Amerika çökmekte olan bir uygarlık mı? |
Başlıktaki soru hiç yeni bir soru değil, en baştan söyleyeyim.
Hatta o kadar eski bir soru ki, tam da bu konuda açılmış bir Wikipedia sayfası bile var.
Bu başlığın etrafında dolaşan konuları yazan çok sayıda kitap çıkmış durumda.
Daha da ilerisi: Amerika’da bazı siyaset bilimci/tarihçi ve stratejistler kendi aralarında Amerikan gücünün gerilemesi konusunda ikiye bölünmüş durumdalar.
Yani benim sorduğum soru daha önce yüzlerce kez sorulmuş, bizzat Amerikalılar tarafından tartışılan bir soru.
Bazı araştırmalara bakılacak olursa Amerikan halkının ciddi bir çoğunluğu zaten ülkelerinin çöküşte olduğunu, eski gücünü kaybettiğini düşünüyor. Nasıl düşünmesin ki, Amerikalıların hayat kalitesi ve genel refah algısı geçmişe göre azalmış durumda.
Amerikan halkı arasındaki bu yaygın görüş veya inanç sebebiyle zaten Başkan Donald Trump’ın seçim kazandıran sloganı ve artık ideolojisi ‘Amerika’yı yeniden büyük yap’.

■ Kayıtlı bilgiler

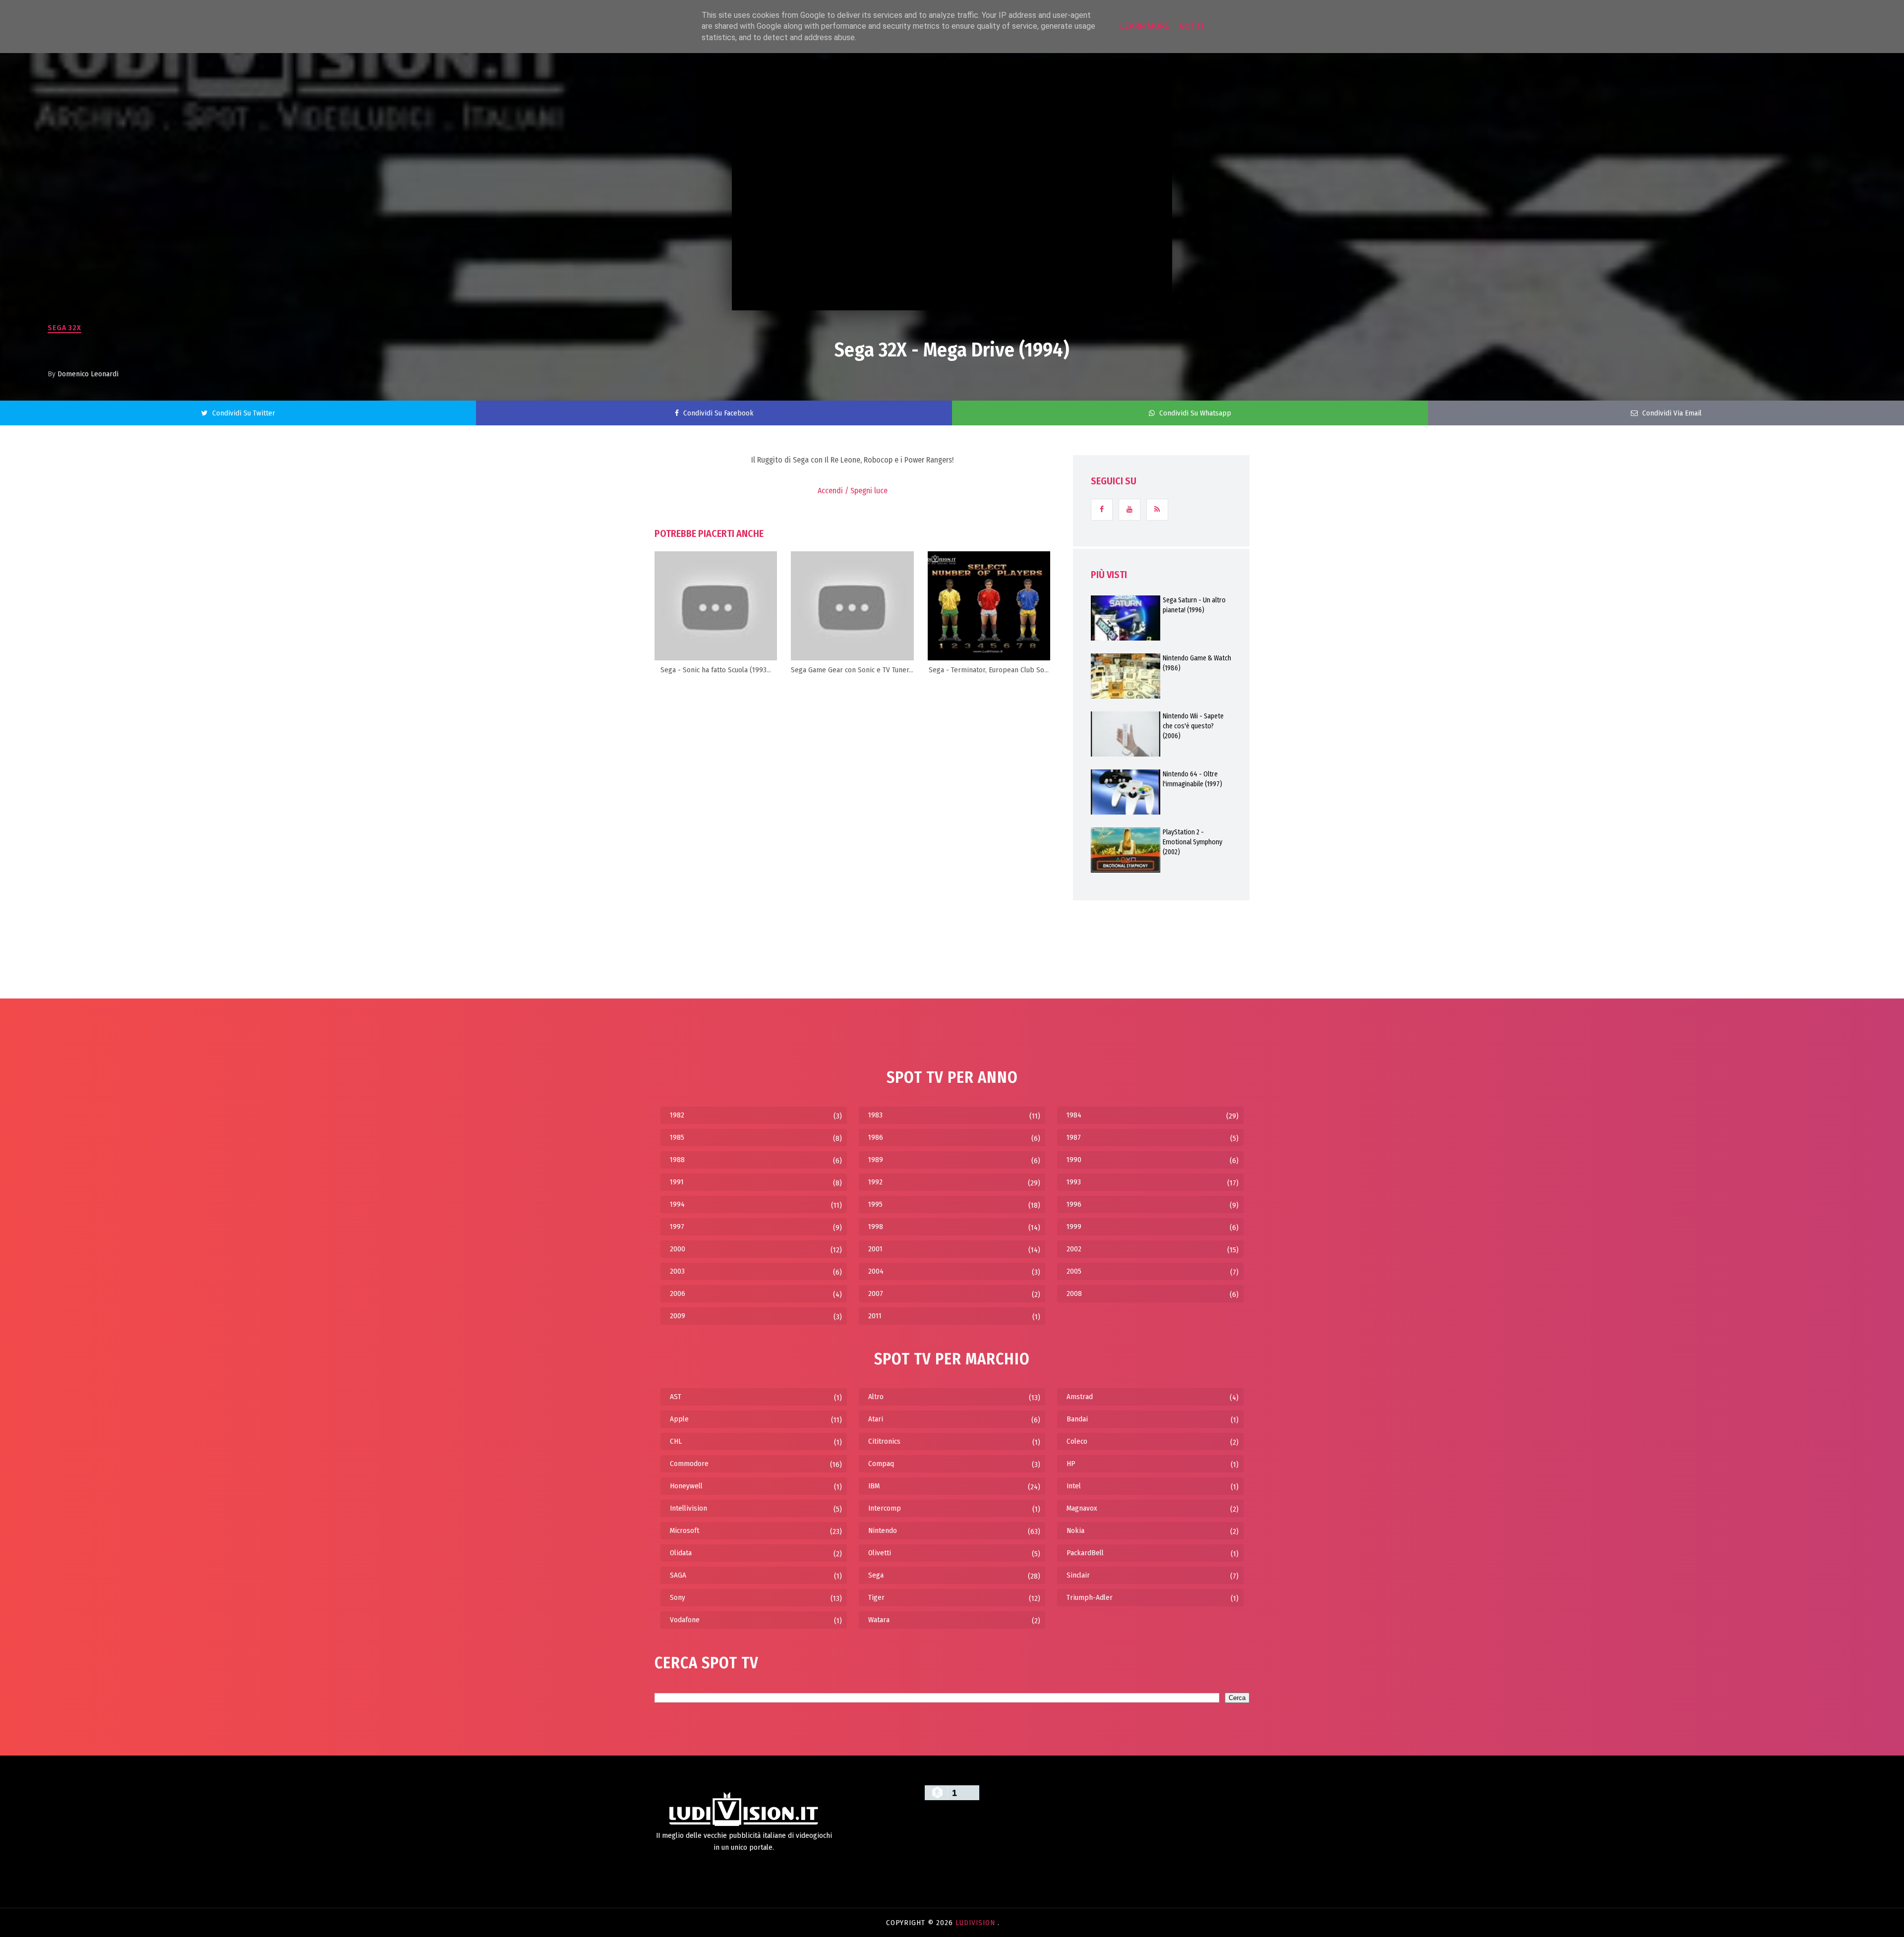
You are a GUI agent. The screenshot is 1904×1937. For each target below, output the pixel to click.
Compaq (881, 1463)
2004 (876, 1271)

■ Yapılacaklar
**1.** Belge bölümünde "Bu başlığın etrafında" sözcüklerini içeren yerle başlayıp "ikiye bölünmüş durumdalar." ile biten kısmı hiçbir değişiklik yapmadan yazın.
**2.** Belge bölümüne göre Başkan Donald Trump'ın seçim kazandıran sloganı nedir?

■ Tam yanıtlar
**1.**
Bu başlığın etrafında dolaşan konuları yazan çok sayıda kitap çıkmış durumda.
Daha da ilerisi: Amerika’da bazı siyaset bilimci/tarihçi ve stratejistler kendi aralarında Amerikan gücünün gerilemesi konusunda ikiye bölünmüş durumdalar.

**2.** Amerika'yı yeniden büyük yap.